乙状结肠造口术中预防性置入补片的安全性、有效性已经得到证实,而补片的大小、材质、置放方式仍存在争议。Jnes等[3]主张使用大网孔轻量网片,因较量网片炎性反应轻,具有降低感染的优势。Fortelny等[10]则选择含有95%Ⅰ型胶原蛋白的生物补片,因更好的组织相容性可减少补片侵蚀肠管及肠粘连的形成。补片的置放方式包括Sublay、Onlay、IPOM 等。Sublay方式中补片位于腹直肌后,能为肌肉及切开的肌鞘提供良好的支撑,目前应用较多[2,11-13]。然而,Sublay方式由于补片置放位置深,术中需广泛分离腹直肌,手术耗时长,置放空间有限,甚至有研究认为其不能有效减少造口旁疝的发生[2,14],有学者支持操作快捷方便、损伤小的Onlay方式[15]。IPOM 受限于昂贵的材料费用,在腹腔镜经腹会阴联合直肠根治术中预防造口旁疝的应用较少。

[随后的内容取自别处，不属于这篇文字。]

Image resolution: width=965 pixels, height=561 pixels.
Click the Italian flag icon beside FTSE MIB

自20世纪90年代腹腔镜下技术兴起以来,腹腔镜治疗直肠癌也得到广泛开展。随着腔镜设备的升级、超声刀的应用、解剖学认识的加深,腹腔镜直肠癌根治术达到了全直肠系膜切除(TME)的手术效果,术后患者生存率、生存时间与开放性手术差异不明显,同时具有创伤小、出血少、恢复快等优势。腹腔镜手术能有效减少腹壁的医源性损伤,保持腹壁原有结构,而这是减少疝发生的解剖基础。

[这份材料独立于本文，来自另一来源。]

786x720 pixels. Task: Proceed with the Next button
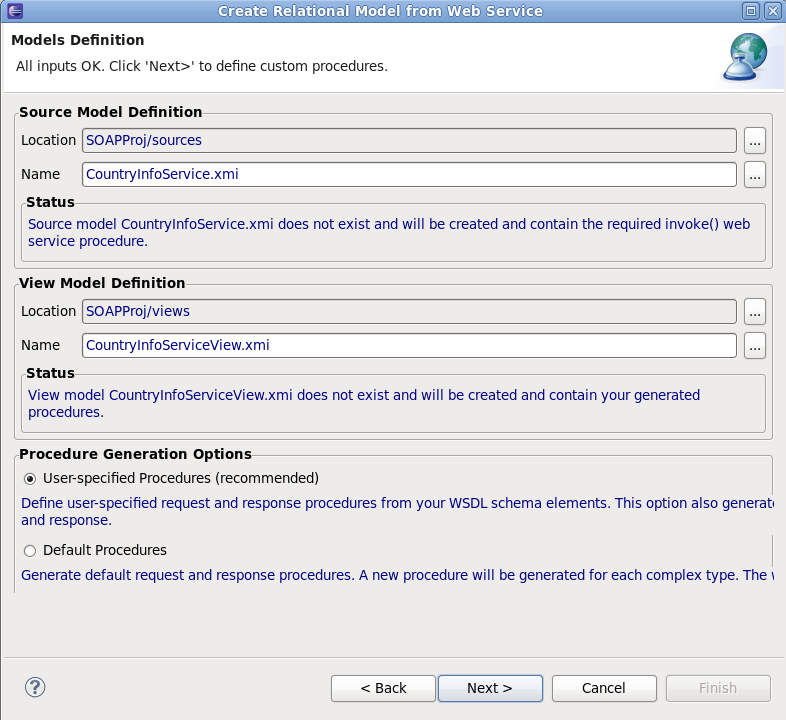coord(490,688)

本研究显示,预设组术后造口疼痛、感染、缺血坏死、裂开、狭窄等造口并发症发生率与常规组无统计学意义,说明腹腔镜经腹会阴联合直肠癌根治术中采用Onlay法预置网片安全可靠。预设组患者术后出现造口周围皮肤感觉减退,可能与腹直肌前深筋膜游离面大,部分皮下神经损伤有关,但对患者术后生活质量无影响。本研究中所使用补片由等量可吸收的聚卡普陇与不可吸收的聚丙烯材质构成,网孔3~4mm,具有强抗感染性。乙状结肠肠管采用切割闭合器离断并使断端封闭,以及通过负压引流管减少皮下积液,均可减少预置网片感染的发生。造口旁疝诊断目前缺乏金标准,外科医师查体诊断造口旁疝存在个体差异。2014年,欧洲疝学会将造口旁疝进行CT直径分型,为外科医师提供了精确的量化指标[16]。本研究采用该标准,发现两组患者术后24、36个月造口旁疝发生率差异均有统计学意义(P<0.05)。

此外,2014年Lee等[17]利用队列马尔可夫模型对直肠癌手术患者预防性使用补片进行成本效益分析,结果显示,直肠癌Ⅰ、Ⅱ、Ⅲ期患者5年内预防性使用补片费用均较未使用者节省3.000余加元。本研究采用的腹膜外补片价格低廉,不足手术总费用的1/20,同时可以有效避免患者因造口旁疝二次手术带来的支出,经济效益明显。

综上所述,本研究显示,腹腔镜经腹会阴联合直肠根治术中采用Onlay法预防性置入补片,在不增加并发症及相关费用的同时,能有效降低术后造口旁疝的发生率,具有一定的临床应用价值。